Provided records |

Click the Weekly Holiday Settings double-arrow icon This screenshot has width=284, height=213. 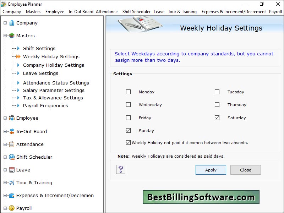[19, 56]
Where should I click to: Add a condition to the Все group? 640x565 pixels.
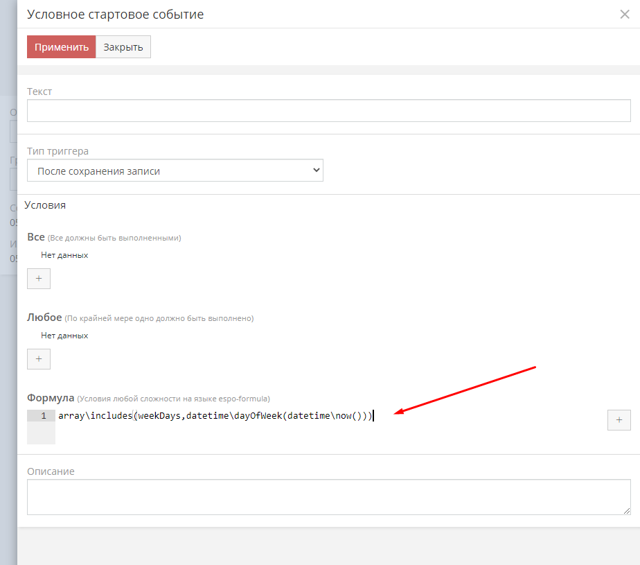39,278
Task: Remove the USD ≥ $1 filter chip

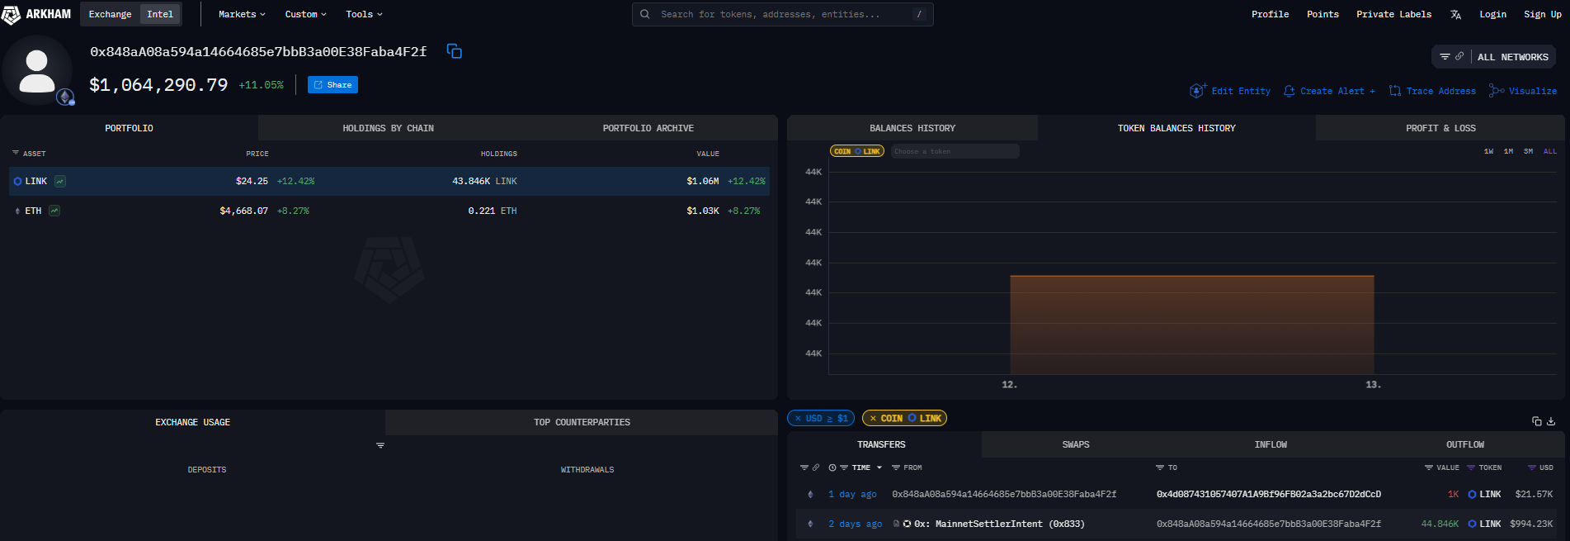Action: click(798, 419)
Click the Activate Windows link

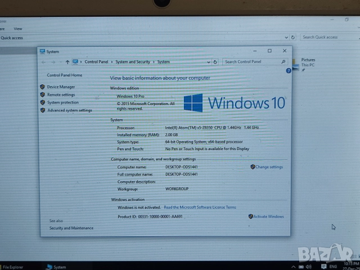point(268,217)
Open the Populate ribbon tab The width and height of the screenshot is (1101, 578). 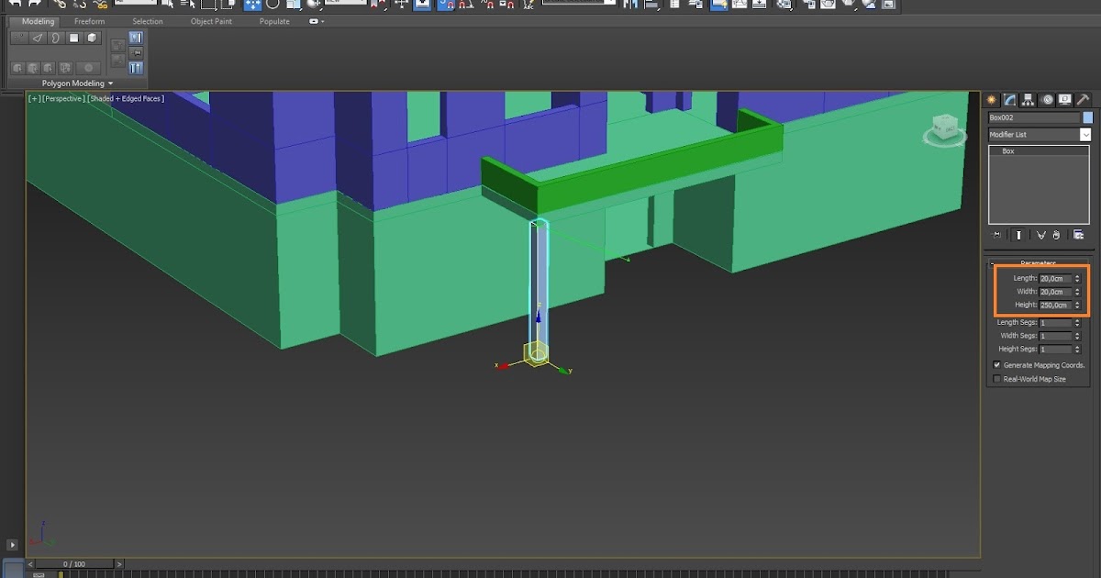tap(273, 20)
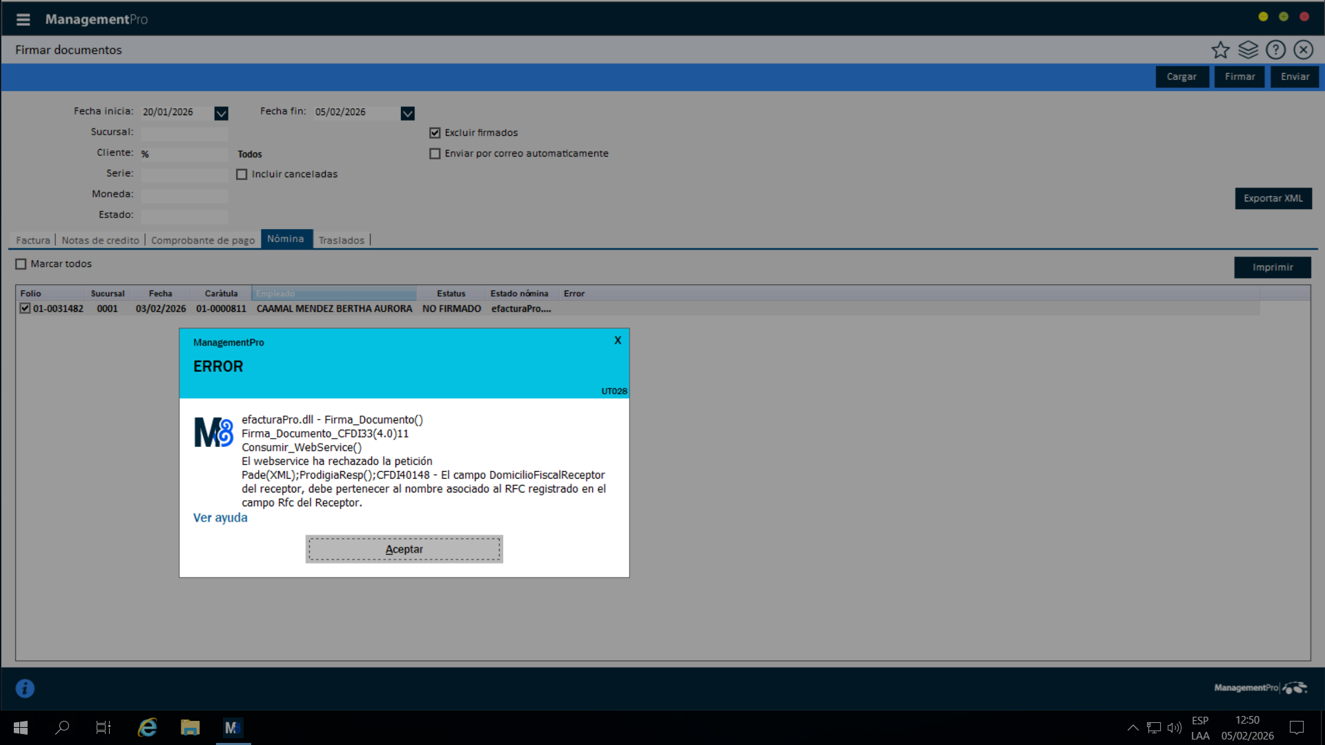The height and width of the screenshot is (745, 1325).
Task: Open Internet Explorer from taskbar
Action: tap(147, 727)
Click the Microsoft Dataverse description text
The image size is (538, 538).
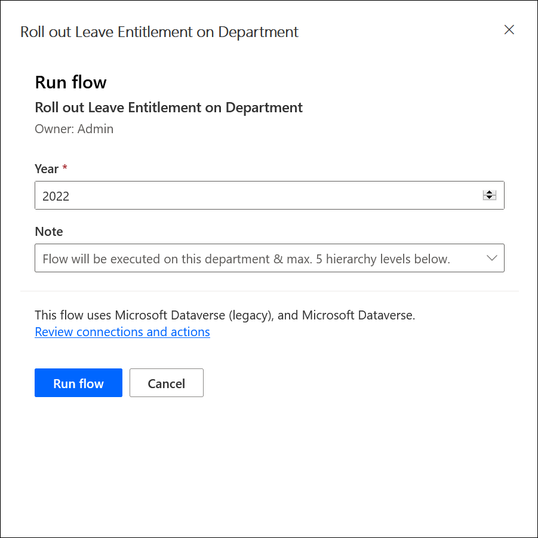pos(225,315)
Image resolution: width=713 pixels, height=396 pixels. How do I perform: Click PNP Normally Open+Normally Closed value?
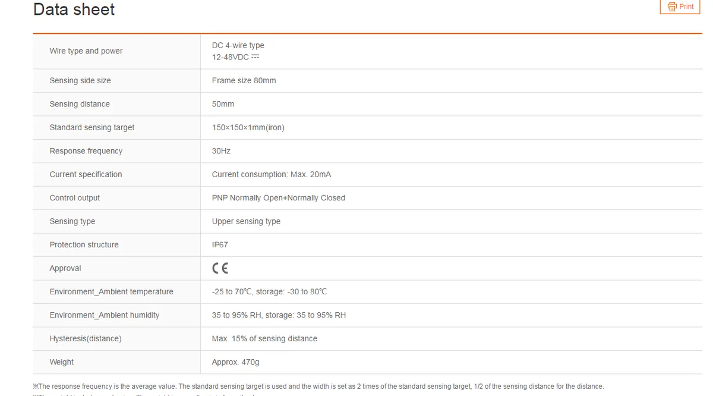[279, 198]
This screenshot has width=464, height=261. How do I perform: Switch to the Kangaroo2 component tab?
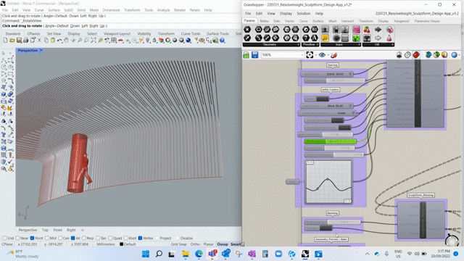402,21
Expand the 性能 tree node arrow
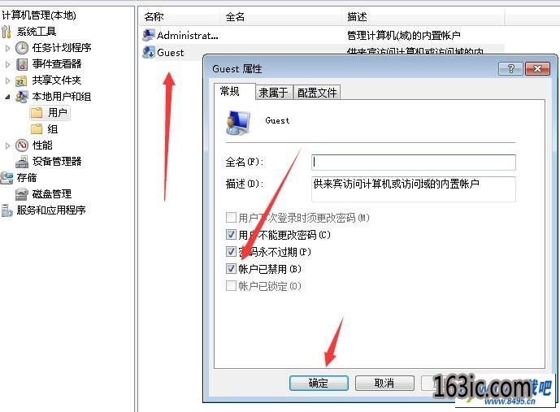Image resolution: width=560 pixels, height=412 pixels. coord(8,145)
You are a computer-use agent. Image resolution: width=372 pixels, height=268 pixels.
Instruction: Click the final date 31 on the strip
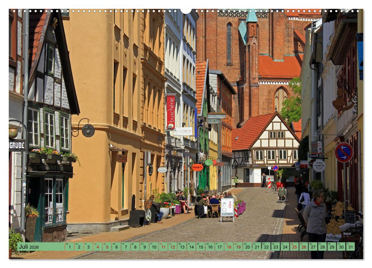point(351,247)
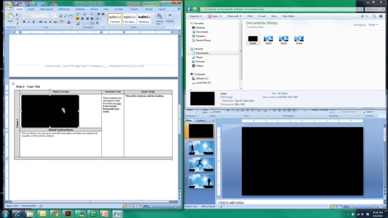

Task details |
Convert the stretch of the records from the line containing "You are a computer-use" through the end of the records into a Markdown table with a Row column numbering each line and a Text column holding it. Skip blank lines and leave the pictures out.

Response to the exercise |
| Row | Text |
|---|---|
| 1 | You are a computer-use agent. Image resolution: width=372 pixels, height=268 pixels. |
| 2 | Instruction: Click the final date 31 on the strip |
| 3 | point(351,247) |